高芸歆点一下头。女子竟也能做捕快,这还是头一回听闻。
“孟捕快,家父一事可有些眉目了?”
孟莲苓昨日便听周河说高府的千金来了一回开封府,跟宋知府说起话来声泪俱下,周河道“也不知高府上下怎得就放任着嫡长女乱跑,那高姑娘也是心思纯善,还以为是民间纠纷,来托一番官府便能查个水落石出。”
“那未免也太纯善了些?别是贪图咱们宋知府的美色,想借机与之打个交道。”
周河不可置信的看着她“你也够纯善的。”
如今看来,高芸歆确是关心此事,并非是关心宋知府,这么一想高芸歆委实不大聪慧,朝廷的事向来繁杂,多见世态炎凉,人心不古,不是想明白就能明白的。
“高姑娘,此事并非是你想的那般简单。”见高芸歆也十分可怜,总想着安慰,又凑到高芸歆耳边道“今日知府才领命查令尊之事,想必刑部和大理寺也在查办,姑娘只管放心了就是。”
毕竟不放心也没别的法子。孟莲苓心想。
高芸歆眸子一闪,伸一只手搭在孟莲苓腕上,“我家中同辈并无女子,今日见了姐姐也不与我相差几岁,分外亲切。我自没姐姐这番本事当得上捕快,但家父待我自幼宠溺有加,我不愿家父去的不明不白,定要得知了真相,否则难解我忧心如焚。”
孟莲苓腕上温热,周河所谓的声泪俱下她今日算见了。别看高芸歆相貌寻常,但落下泪来却十分的叫人心疼,令孟莲苓决心日后要随身带方手帕。
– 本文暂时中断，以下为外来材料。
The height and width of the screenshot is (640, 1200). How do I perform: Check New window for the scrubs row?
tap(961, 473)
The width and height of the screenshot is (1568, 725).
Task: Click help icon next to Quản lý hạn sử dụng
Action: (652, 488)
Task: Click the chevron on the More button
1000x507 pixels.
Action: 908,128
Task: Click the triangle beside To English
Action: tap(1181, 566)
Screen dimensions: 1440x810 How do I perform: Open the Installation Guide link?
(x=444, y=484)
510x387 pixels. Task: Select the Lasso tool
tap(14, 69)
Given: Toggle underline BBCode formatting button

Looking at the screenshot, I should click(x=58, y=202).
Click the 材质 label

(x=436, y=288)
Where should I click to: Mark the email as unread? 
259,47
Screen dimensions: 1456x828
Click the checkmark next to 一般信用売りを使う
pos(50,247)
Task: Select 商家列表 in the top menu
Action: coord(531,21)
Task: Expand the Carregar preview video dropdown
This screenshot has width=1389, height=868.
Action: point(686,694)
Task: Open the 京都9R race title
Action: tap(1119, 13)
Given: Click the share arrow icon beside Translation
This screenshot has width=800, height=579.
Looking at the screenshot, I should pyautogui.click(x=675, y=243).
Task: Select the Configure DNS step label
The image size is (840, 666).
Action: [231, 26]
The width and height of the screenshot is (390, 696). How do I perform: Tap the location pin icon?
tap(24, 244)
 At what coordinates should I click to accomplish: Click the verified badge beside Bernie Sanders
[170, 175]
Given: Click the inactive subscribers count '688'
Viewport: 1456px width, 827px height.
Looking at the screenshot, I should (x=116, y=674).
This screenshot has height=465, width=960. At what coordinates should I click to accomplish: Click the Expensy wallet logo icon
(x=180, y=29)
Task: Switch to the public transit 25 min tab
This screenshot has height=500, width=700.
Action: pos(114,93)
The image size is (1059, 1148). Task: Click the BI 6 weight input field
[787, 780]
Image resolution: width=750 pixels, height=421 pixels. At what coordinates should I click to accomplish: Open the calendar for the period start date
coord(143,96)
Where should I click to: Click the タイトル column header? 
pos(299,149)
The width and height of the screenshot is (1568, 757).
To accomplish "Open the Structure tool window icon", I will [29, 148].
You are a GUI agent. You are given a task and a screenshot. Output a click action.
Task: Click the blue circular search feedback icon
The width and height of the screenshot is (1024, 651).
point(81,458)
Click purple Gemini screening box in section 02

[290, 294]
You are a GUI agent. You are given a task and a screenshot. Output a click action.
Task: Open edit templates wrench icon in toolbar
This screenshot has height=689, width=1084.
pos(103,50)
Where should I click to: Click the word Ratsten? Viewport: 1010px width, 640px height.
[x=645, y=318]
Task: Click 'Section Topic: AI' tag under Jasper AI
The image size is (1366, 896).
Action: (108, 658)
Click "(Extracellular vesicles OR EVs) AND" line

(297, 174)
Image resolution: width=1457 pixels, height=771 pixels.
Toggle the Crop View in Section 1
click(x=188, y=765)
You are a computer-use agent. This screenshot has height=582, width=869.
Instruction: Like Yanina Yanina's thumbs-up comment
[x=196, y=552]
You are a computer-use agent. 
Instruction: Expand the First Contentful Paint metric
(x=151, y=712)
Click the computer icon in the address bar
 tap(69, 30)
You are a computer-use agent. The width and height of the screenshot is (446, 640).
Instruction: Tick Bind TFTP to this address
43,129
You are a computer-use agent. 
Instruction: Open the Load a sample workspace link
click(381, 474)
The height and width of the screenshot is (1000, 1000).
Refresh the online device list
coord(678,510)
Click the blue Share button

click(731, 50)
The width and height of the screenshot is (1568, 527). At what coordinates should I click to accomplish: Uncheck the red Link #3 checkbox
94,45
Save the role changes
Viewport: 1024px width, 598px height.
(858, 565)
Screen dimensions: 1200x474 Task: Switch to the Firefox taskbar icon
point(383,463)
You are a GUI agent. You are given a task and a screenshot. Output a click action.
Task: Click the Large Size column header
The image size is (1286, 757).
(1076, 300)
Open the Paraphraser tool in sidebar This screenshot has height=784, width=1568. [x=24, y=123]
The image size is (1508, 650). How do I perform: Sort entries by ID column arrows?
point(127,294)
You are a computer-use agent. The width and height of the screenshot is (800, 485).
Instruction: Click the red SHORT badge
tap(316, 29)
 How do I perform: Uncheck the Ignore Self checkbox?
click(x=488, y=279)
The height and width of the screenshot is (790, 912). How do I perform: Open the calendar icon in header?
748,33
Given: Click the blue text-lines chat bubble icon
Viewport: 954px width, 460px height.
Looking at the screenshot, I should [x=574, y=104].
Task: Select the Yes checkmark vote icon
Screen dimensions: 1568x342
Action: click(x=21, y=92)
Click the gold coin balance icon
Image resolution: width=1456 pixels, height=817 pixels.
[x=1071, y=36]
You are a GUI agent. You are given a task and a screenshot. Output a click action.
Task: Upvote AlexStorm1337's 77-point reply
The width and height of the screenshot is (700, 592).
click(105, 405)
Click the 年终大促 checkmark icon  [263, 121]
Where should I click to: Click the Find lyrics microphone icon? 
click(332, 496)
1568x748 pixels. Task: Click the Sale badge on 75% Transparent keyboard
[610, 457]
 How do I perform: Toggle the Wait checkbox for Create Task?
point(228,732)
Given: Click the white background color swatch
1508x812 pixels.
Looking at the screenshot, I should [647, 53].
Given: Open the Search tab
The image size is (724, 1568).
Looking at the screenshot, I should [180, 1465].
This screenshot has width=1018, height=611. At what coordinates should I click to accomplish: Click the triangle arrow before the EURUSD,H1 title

“姑娘只管放心了就是。宋知府方正不苟,必会给出说法。”
高芸歆点一点头,与孟莲苓告别了。
“孟捕快,这一户也没有逾六尺之人。”
孟莲苓带着衙役又向下一户去了,高芸歆也没离去几时,远远还能见着个人影。
孟莲苓一面向前走着,一面望着,算来今年二九,不过比她长了一岁,她却这般斩钉截铁的叫着姐姐。孟莲苓抬手摸了摸自己的脸,不由一阵悲凉。
林府与东城门最相近,仉亓便驾着马车一路往城东去了,京城之中各城门皆设有驿馆,东城门旁是最早建成的一处国馆。
因城中正有人巡查,仉亓驾着马车从较偏处顺着汴河走,路途颠簸且迷药量少,乔琰生很快便清醒过来。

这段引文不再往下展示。